• SOURCE EXTRACT
>>>>>
Exploratory Data Analysis¶

Preliminary Analysis¶

Done! Now we have a large database of foods. But how comprehensive is the data? Let's check by looking for some odd foods.

foods = ['caramel', 'urchin', 'liver',
         'blood', 'cheese', 'pawpaw', 'rose',
         'durian', 'squirrel', 'kombu', 'whale',
         'white fish', 'whitefish']

# check if any food matches (or is a substring of) an alias in the database
{f : any([f in alias for alias in ridf['alias']])
 for f in foods}

{'caramel': False,
 'urchin': False,
 'liver': False,
 'blood': False,
 'cheese': True,
 'pawpaw': True,
 'rose': True,
 'durian': True,
 'squirrel': True,
 'kombu': True,
 'whale': True,
 'white fish': False,
 'whitefish': True}

Hmmm. This database is not exactly complete. While the database certainly includes some uncommon foods like whale, durian, paw-paw, and rose, it is also missing others such as sea urchin, liver), and blood (see black pudding). In addition, common terms, like "white fish"), which refers to several species of fish, are left out entirely ("whitefish" refers to a single species of fish).

Of course, we wouldn't expect this database to have the food compounds of caramel, because even today, the process of caramelization is extremely complex and not well-understood, so complete information on caramel shouldn't be there.

Now that's out of the way, it's time for analysis and visualizations!

Similar Foods¶

Which foods are most similar to each other? From the previously mentioned Nature article, the mean number of shared compounds per recipe is given by msc():

def get_food(food_name, fdf):
    return fdf[[
        (fdf.at[i, 'alias'] == food_name
         or food_name in fdf.at[i, 'synonyms'])
        for i in fdf.index
    ]]


def get_molecules(food_name, fdf):
    out = list(get_food(food_name, fdf)['molecules'])
    if len(out) > 1:
        raise ValueError('food ' + food_name + ' has more than one entry')
    return out[0]
    
    
def msc(foods, fdf, **kwargs):
    """
    Return the mean shared compounds (MSC) for a given recipe (set of foods),
    i.e. sum(# shared compounds per 2 foods) / (# of combinations of 2 foods)
    """
    use_index = kwargs.get('use_index', False)
    if use_index:
        mols = [fdf.at[i, 'molecules'] for i in foods]
    else:
        mols = [get_molecules(f, fdf) for f in foods]
    
    nr = len(foods)
    out = 0
    for i in range(nr):
        for j in range(i + 1, nr):
            out += len(mols[i].intersection(mols[j]))
<<<<<
• WORK TO COMPLETE
(A) According to the food database analysis, why shouldn't the database be expected to hold the food compounds of caramel?
(B) Carry on the food database analysis from its final line.
The data after this point is not needed.

• DATA BELOW
>>>>>
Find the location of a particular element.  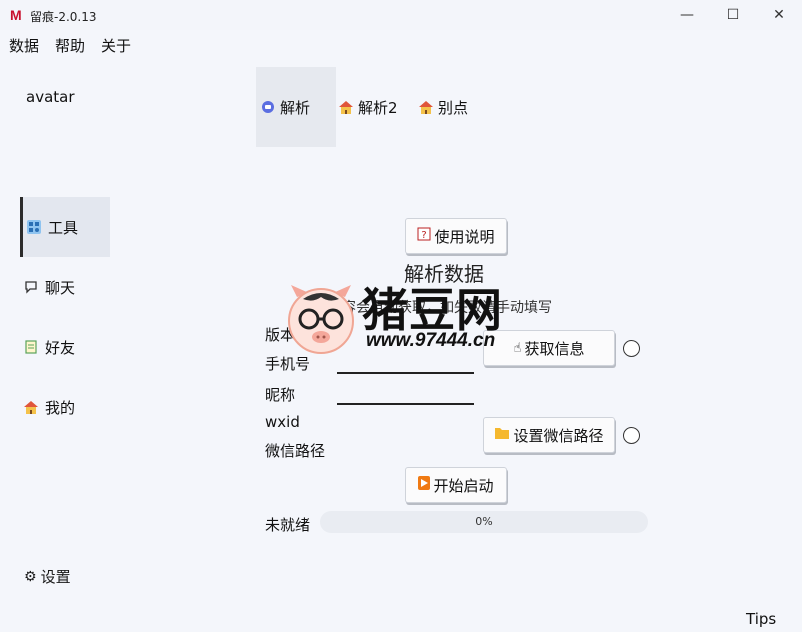

get-info-button-label: 获取信息 is located at coordinates (554, 348).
<<<<<
• EXERCISE ANSWERS
(A) Caramelization is extremely complex and still not well understood, so complete information on caramel wouldn't be available.

(B)
    out *= 2.0 / (nr * (nr - 1))
    return out

Since we only have ~1,000 foods in our DataFrame, it's not too expensive to find the MSC between every two foods. Then, we can look for "clusters" of similar foods and ones that very different from one another.

def block_msc(foods0, foods1, fdf, **kwargs):
    """
    Get the MSC when comparing each of the foods in foods0 to each of the foods in foods1.
    """
    len0 = len(foods0)
    len1 = len(foods1)
    
    out = np.ndarray((len0, len1))
    for i in range(len0):
        for j in range(len1):
            out[i][j] = msc([foods0[i], foods1[j]], fdf, **kwargs)
    
    return out


def intragroup_msc(foods, fdf, **kwargs):
    lenf = len(foods)
    food_msc = block_msc(foods, foods, fdf, **kwargs)
    
    out = []
    for i in range(lenf):
        out.append([])
        for j in range(1 + i, lenf):
            out[-1].append(food_msc[i][j])
    
    return out


def flatten(ls):
    return [x for sublist in ls for x in sublist]

msc_data = flatten(intragroup_msc(ridf.index, ridf, use_index=True))

Now that we have the MSC between all pairs of food, let's see how many compounds foods normally share:

print('Average: ' + str(np.average(msc_data)))
print('Median: ' + str(np.median(msc_data)))

fignum = 1
plt.hist(msc_data, bins=list(range(60)))
plt.title('Figure ' + str(fignum) + ':\nFrequency of Mean Shared Compounds')
plt.xlabel('mean shared compounds')
plt.ylabel('frequency')
plt.show()
fignum += 1

Average: 21.7043497344
Median: 3.0

This shouldn't be that surprising; only similar foods (like beef and pork) should have similar compounds in them. The vast majority of foods taste really different from one another!

But wait, how similar are foods inside and outside their own food groups? To visualize that, use a violin plot:

def make_violin_plot(x, y, **kwargs):
    xl = kwargs.get('x_label', '')
    yl = kwargs.get('y_label', '')
    t = kwargs.get('title', '')
    w = kwargs.get('widths', 4)
    fs = kwargs.get('figsize', (10, 7.5))
    
    # create a sufficiently wide violin plot, with a median
    fig, ax = plt.subplots(nrows=1, ncols=1, figsize=fs)
    ax.violinplot(y, x, widths=w, showmedians=True)
    plt.xlabel(xl)
    plt.ylabel(yl)
    plt.title(t)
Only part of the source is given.